#### [Task goal]
For this task, extract exactly the lines of the data below, from the line containing "You are a GUI" through the last one, with pictures left out.

Stored dataset items
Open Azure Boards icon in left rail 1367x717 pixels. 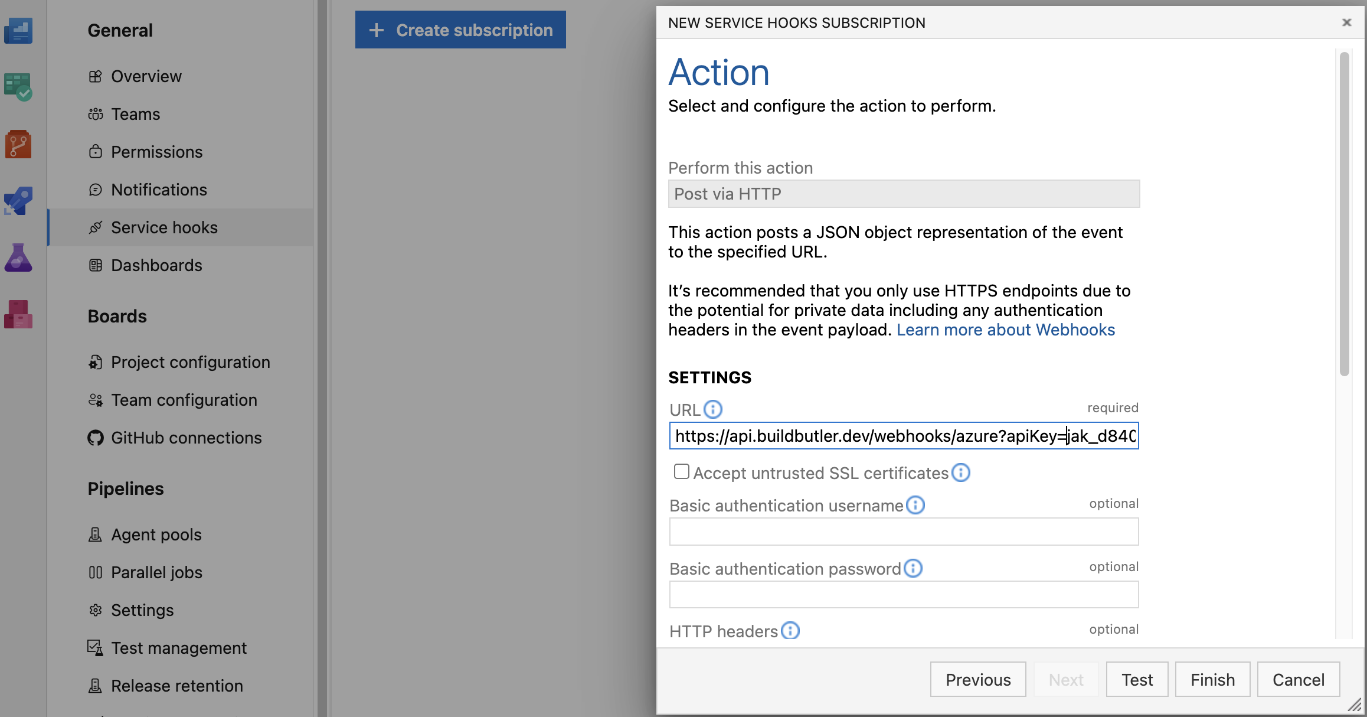[x=18, y=87]
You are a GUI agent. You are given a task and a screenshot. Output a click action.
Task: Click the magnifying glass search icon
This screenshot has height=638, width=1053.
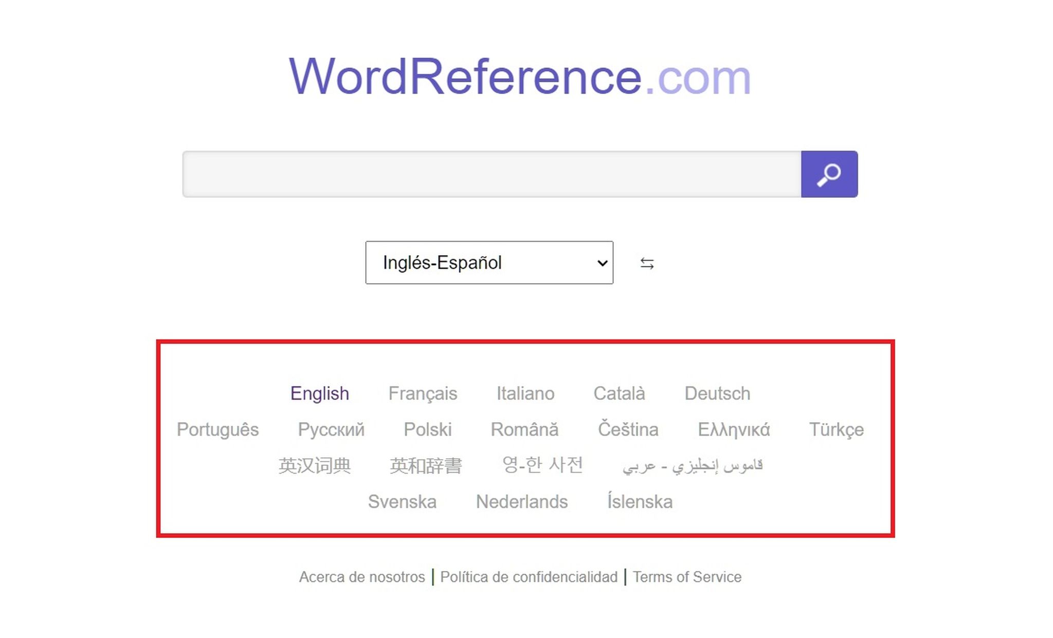click(x=829, y=174)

#### [Your response]
You are a GUI agent. You are given a task and a screenshot. Output a click action.
Task: Click the magnifying glass search icon
This screenshot has height=638, width=1053.
click(x=829, y=174)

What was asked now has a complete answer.